/---

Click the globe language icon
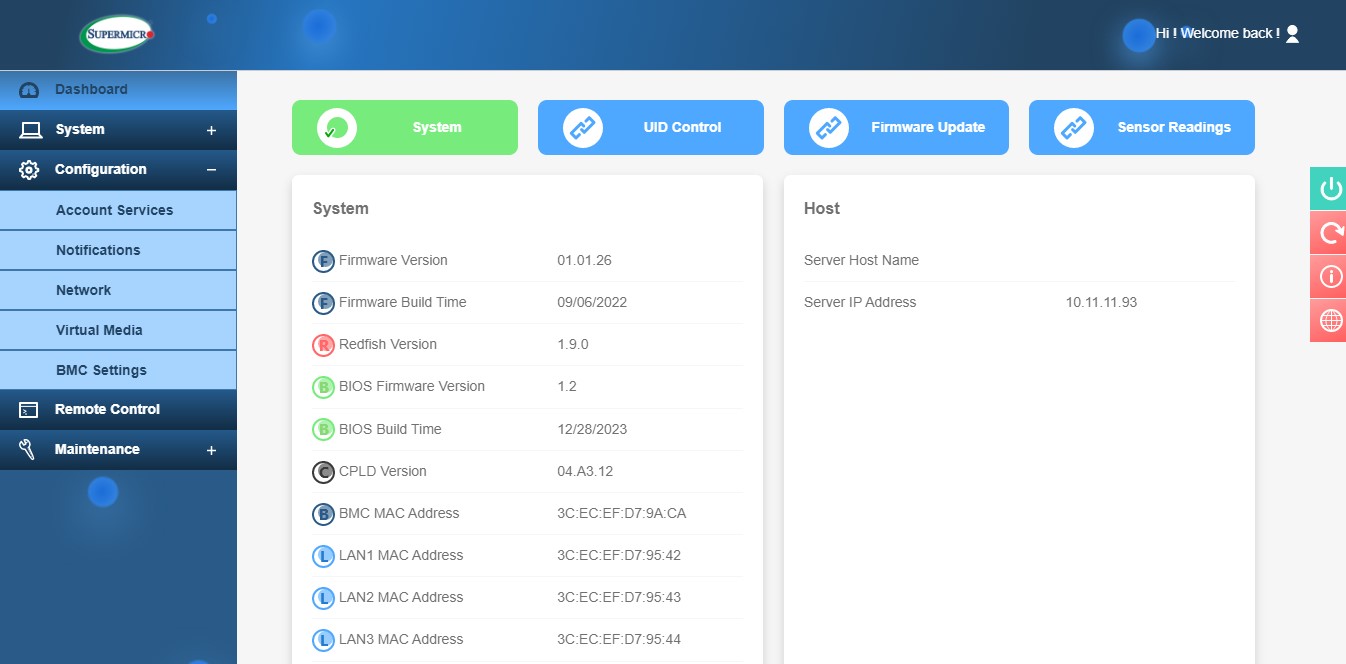 (1330, 321)
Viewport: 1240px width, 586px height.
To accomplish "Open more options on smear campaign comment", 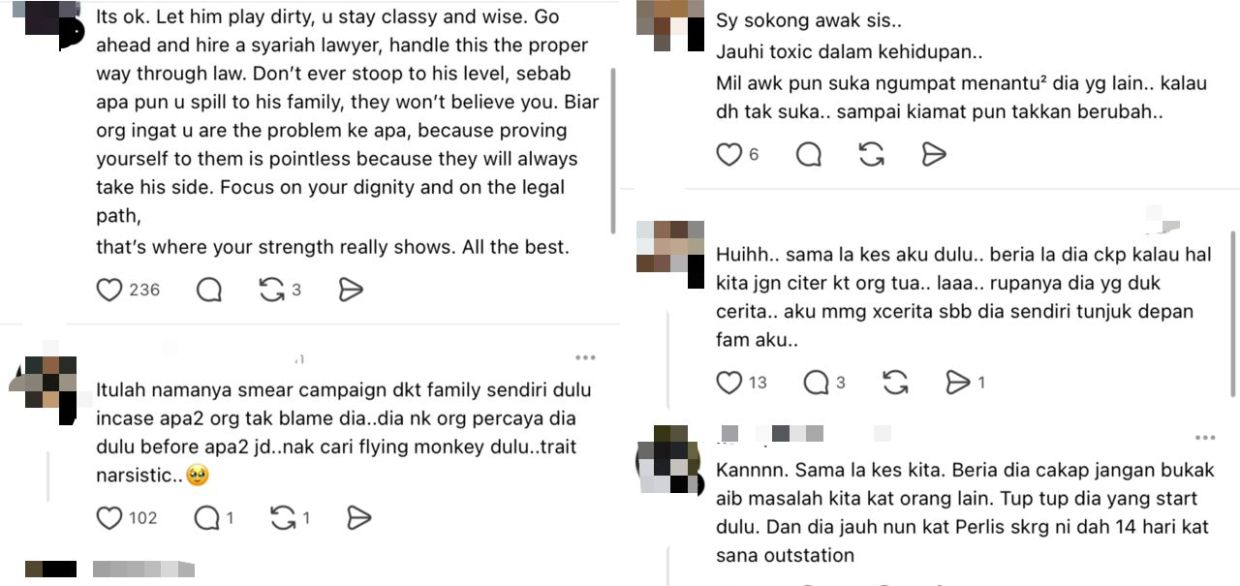I will coord(585,358).
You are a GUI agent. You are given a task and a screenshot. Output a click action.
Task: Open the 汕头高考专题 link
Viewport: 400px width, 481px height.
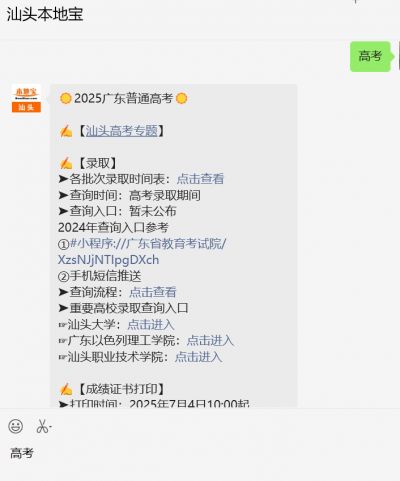[x=122, y=131]
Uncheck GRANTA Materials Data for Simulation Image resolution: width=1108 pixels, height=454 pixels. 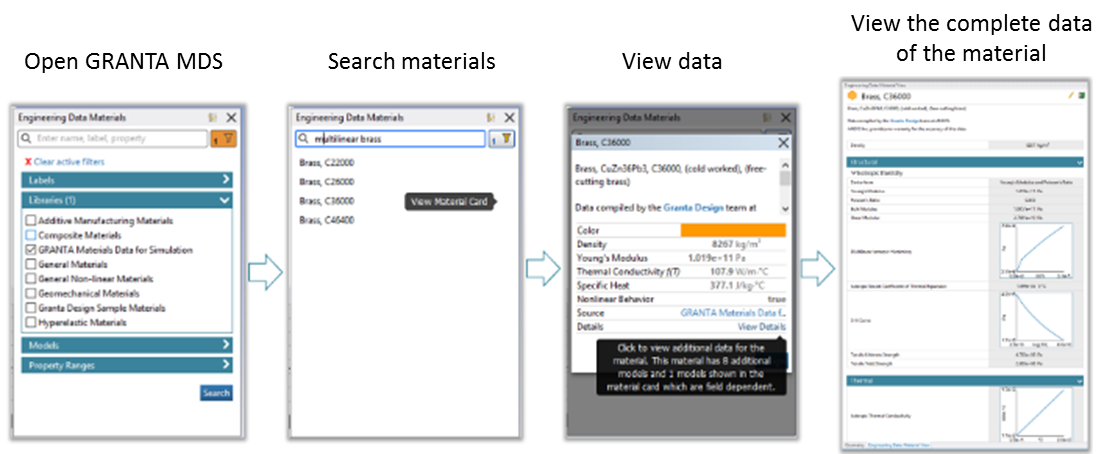(30, 249)
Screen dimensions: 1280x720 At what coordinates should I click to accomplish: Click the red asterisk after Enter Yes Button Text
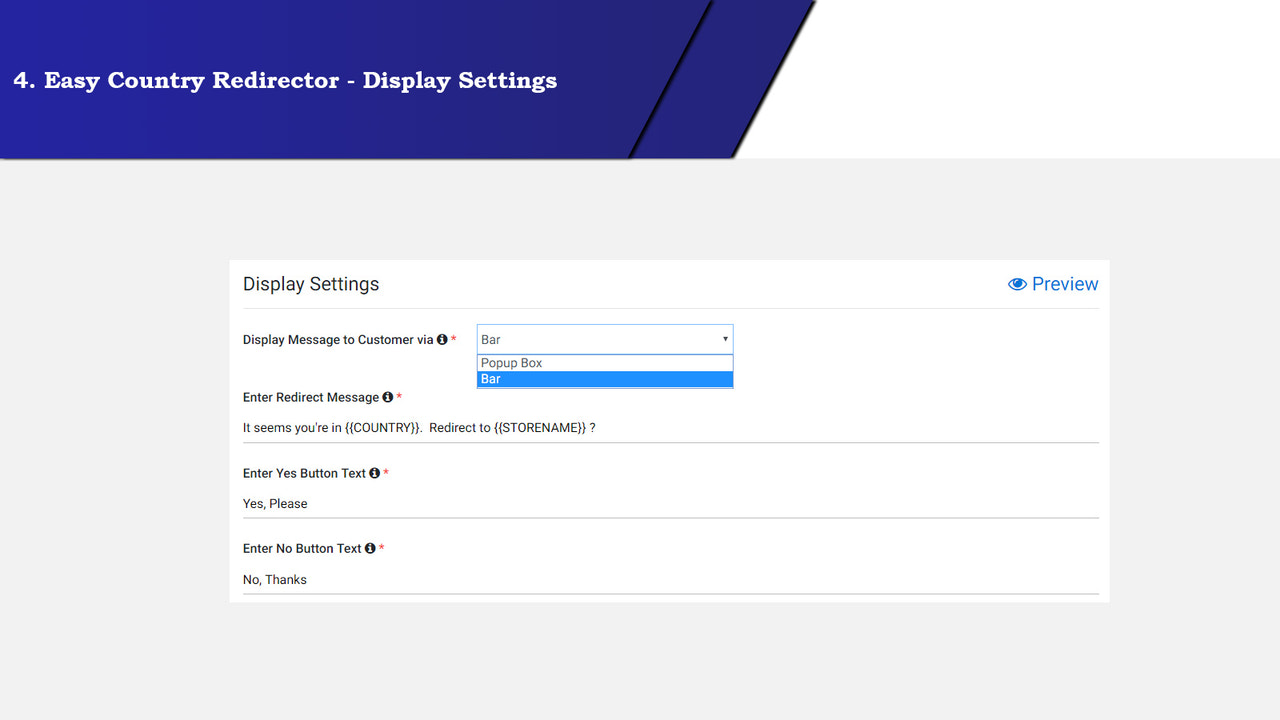click(x=387, y=472)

\---

Make an exact copy of only those lines that run from the line with "Screen dimensions: 1280x720" through the end of the records, excluding pictures.

Screen dimensions: 1280x720 At what coordinates should I click to accomplish: Click the red asterisk after Enter Yes Button Text
click(x=387, y=472)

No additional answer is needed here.